┌─ Data for review

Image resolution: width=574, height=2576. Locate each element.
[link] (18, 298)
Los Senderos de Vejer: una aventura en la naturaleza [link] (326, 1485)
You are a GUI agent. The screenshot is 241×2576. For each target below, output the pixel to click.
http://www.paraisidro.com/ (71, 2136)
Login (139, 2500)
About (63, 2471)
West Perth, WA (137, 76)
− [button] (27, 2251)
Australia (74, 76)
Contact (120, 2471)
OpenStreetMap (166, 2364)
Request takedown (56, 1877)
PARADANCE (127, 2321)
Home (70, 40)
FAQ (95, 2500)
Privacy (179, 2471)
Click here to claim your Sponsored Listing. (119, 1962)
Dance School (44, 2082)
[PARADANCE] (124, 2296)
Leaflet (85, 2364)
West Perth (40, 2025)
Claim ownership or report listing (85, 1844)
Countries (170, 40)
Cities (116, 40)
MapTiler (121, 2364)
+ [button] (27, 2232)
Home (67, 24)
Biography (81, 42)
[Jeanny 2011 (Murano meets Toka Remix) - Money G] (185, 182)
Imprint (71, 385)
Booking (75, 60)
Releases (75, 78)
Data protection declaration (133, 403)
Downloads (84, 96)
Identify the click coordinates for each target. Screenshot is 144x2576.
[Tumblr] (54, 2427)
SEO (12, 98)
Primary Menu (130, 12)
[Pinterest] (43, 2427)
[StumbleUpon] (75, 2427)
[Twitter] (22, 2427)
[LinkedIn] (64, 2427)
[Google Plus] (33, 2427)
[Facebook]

└─

> Exercise prompt: Using the records above, repeat exactly the lines from the first one through the line with "OpenStreetMap (166, 2364)".

> Task answer:
Image resolution: width=574, height=2576. Locate each element.
[link] (18, 298)
Los Senderos de Vejer: una aventura en la naturaleza [link] (326, 1485)
You are a GUI agent. The screenshot is 241×2576. For each target below, output the pixel to click.
http://www.paraisidro.com/ (71, 2136)
Login (139, 2500)
About (63, 2471)
West Perth, WA (137, 76)
− [button] (27, 2251)
Australia (74, 76)
Contact (120, 2471)
OpenStreetMap (166, 2364)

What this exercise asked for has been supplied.